Could you reproduce, from the records below, everything from the line with "The width and height of the screenshot is (1568, 691)." down to the line with "Task: Click the Motion Blur actor icon", keeping both of those lines and changing nothing?

[[ MATERIAL PROVIDED open ]]

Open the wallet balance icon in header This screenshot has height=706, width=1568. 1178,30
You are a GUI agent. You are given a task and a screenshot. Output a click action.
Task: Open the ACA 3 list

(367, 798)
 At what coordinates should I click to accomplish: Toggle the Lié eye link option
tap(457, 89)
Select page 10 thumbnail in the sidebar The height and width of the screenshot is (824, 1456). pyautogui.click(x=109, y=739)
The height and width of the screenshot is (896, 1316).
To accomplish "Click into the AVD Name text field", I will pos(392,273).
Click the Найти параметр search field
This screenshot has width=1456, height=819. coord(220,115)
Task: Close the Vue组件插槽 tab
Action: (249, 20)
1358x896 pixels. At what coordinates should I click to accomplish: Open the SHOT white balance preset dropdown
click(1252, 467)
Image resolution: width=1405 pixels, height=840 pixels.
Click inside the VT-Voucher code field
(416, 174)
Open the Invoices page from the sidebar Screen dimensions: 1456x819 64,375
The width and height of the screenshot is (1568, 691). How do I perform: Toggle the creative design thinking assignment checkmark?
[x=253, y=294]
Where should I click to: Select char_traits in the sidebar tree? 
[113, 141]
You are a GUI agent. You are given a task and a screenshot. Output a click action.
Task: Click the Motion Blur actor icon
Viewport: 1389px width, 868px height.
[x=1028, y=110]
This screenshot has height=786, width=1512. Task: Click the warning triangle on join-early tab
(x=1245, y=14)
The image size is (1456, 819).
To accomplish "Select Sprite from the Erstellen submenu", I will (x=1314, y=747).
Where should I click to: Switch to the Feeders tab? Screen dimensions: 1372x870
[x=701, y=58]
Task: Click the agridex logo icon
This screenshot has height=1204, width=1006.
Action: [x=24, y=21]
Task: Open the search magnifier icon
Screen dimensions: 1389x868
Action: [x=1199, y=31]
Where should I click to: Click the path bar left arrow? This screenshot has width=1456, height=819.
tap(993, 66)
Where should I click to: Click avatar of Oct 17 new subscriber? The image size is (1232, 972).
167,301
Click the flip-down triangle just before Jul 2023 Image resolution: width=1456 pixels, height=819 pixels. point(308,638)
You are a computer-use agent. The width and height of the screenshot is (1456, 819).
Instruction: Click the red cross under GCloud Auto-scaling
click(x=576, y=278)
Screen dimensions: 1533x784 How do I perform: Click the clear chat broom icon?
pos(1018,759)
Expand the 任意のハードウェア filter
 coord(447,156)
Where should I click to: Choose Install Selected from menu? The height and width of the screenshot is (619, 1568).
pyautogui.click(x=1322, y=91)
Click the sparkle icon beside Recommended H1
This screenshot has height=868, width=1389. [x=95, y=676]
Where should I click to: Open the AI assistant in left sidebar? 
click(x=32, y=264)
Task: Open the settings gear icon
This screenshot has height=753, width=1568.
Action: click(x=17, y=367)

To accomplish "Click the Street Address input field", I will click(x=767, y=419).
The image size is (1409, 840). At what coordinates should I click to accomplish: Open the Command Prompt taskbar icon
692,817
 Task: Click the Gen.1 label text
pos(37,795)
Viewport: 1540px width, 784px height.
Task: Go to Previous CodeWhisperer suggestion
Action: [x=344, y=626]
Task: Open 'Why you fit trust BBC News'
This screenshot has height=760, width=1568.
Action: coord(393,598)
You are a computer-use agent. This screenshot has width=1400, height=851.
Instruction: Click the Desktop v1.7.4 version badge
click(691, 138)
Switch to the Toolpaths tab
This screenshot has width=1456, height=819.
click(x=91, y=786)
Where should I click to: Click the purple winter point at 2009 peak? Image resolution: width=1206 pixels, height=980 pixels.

[[ MATERIAL PROVIDED closed ]]

» **YOUR SOLUTION**:
The width and height of the screenshot is (1568, 691). How do I perform: Toggle the creative design thinking assignment checkmark?
[x=253, y=294]
Where should I click to: Select char_traits in the sidebar tree? 
[113, 141]
You are a GUI agent. You are given a task and a screenshot. Output a click action.
Task: Click the Motion Blur actor icon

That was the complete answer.